What A Daley Can Teach A Trump In A Clutch

If you ever met one of our city’s two Mayor Daley’s, you would always count to see if you still had all 10 fingers after shaking their friendly hands. It’s just sorta what any experienced Chicagoan does.

Our last Mayor Daley [Richie] was once asked about some of the corrupt transactions that came down during his mayoralty. With that only-one-in-the-world Daleyesque expression [nary a facial muscle changes from its who-me? smile], he offered the reporter what should surely go down in Chicago history as a classic Daley-ism: “I don’t know what I knew.”

I was in the vicinity of that encounter, and bring up this spectacular little political moment for the consideration of our beleaguered President, now tie-deep in scandals. Why?  Because it is a stunning phrase worthy of the ancient Delphic Oracle of Greece. It can fit any situation at any time in any court with any citizen Democrat or Republican. I mean, philosophers and astrophysicists should be so stunning in the pungent use of their words

Frankly, I don’t expect President Trump to borrow this bon mot, for he assures us he “knows stuff” because of his great brain. And yet, he might want to slip this one into his next Twitter. It’s neat, brief, and thoroughly quotable.

Source excerpt:
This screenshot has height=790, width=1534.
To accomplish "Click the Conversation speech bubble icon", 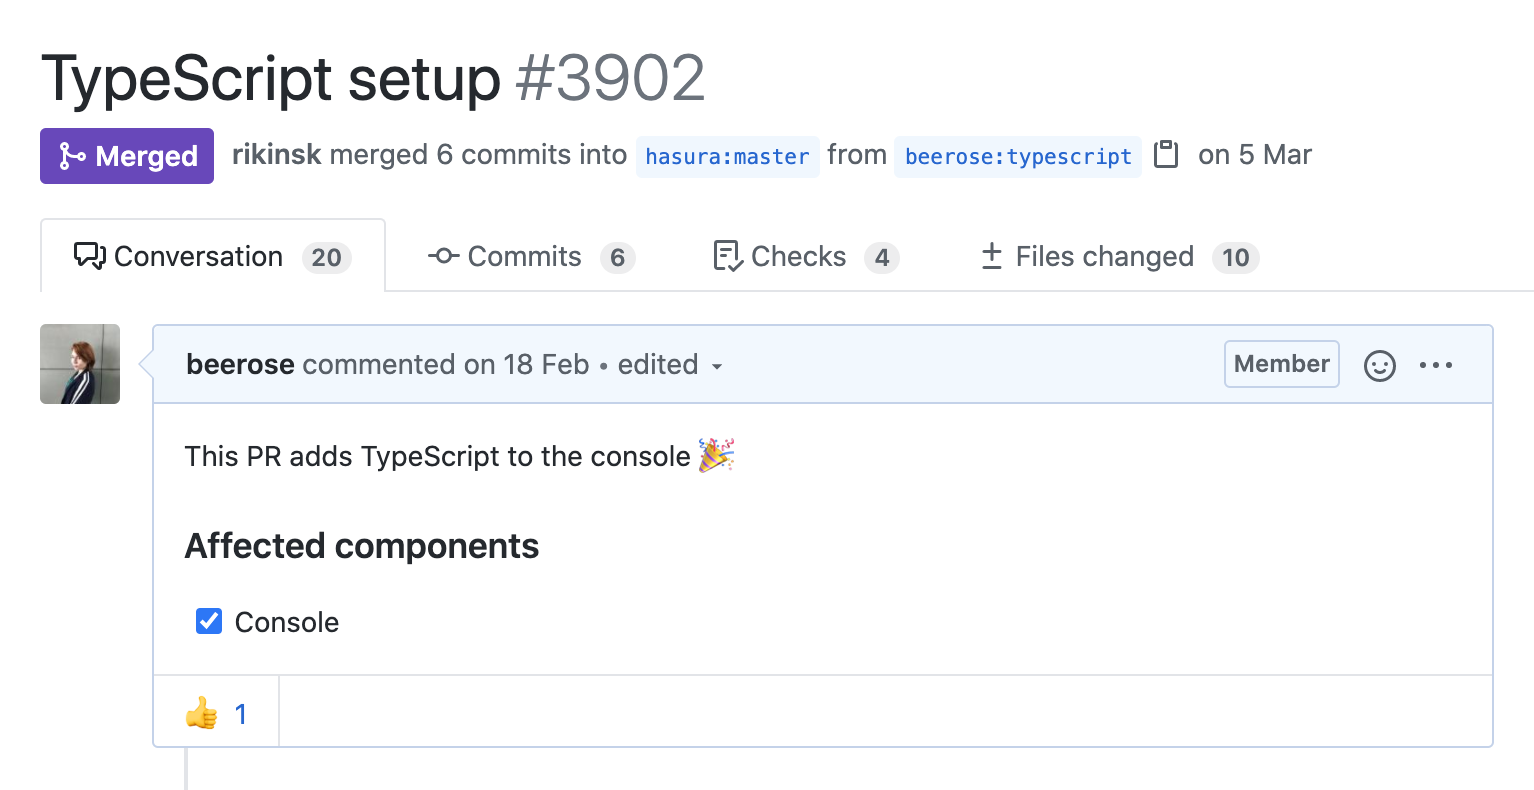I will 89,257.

Stated goal 1: In the Daley column, reproduce the part starting with "I was in the" and going on through "and thoroughly quotable.", substituting "witticism" for "bon mot".
Stated goal 2: List the qualities that the final sentence of the Daley column ascribes to the phrase.
Stated goal 3:
Answer each question from the Daley column.
(a) How many Mayor Daleys has the city had?
(b) To what ancient source does the author say the phrase is worthy?
(c) What assurance from President Trump leads the author not to expect him to borrow the phrase?

Correct result 1:
I was in the vicinity of that encounter, and bring up this spectacular little political moment for the consideration of our beleaguered President, now tie-deep in scandals. Why?  Because it is a stunning phrase worthy of the ancient Delphic Oracle of Greece. It can fit any situation at any time in any court with any citizen Democrat or Republican. I mean, philosophers and astrophysicists should be so stunning in the pungent use of their words

Frankly, I don’t expect President Trump to borrow this witticism, for he assures us he “knows stuff” because of his great brain. And yet, he might want to slip this one into his next Twitter. It’s neat, brief, and thoroughly quotable.

Correct result 2: Neat; brief; thoroughly quotable.

Correct result 3:
(a) Two.
(b) The ancient Delphic Oracle of Greece.
(c) He assures us he "knows stuff" because of his great brain.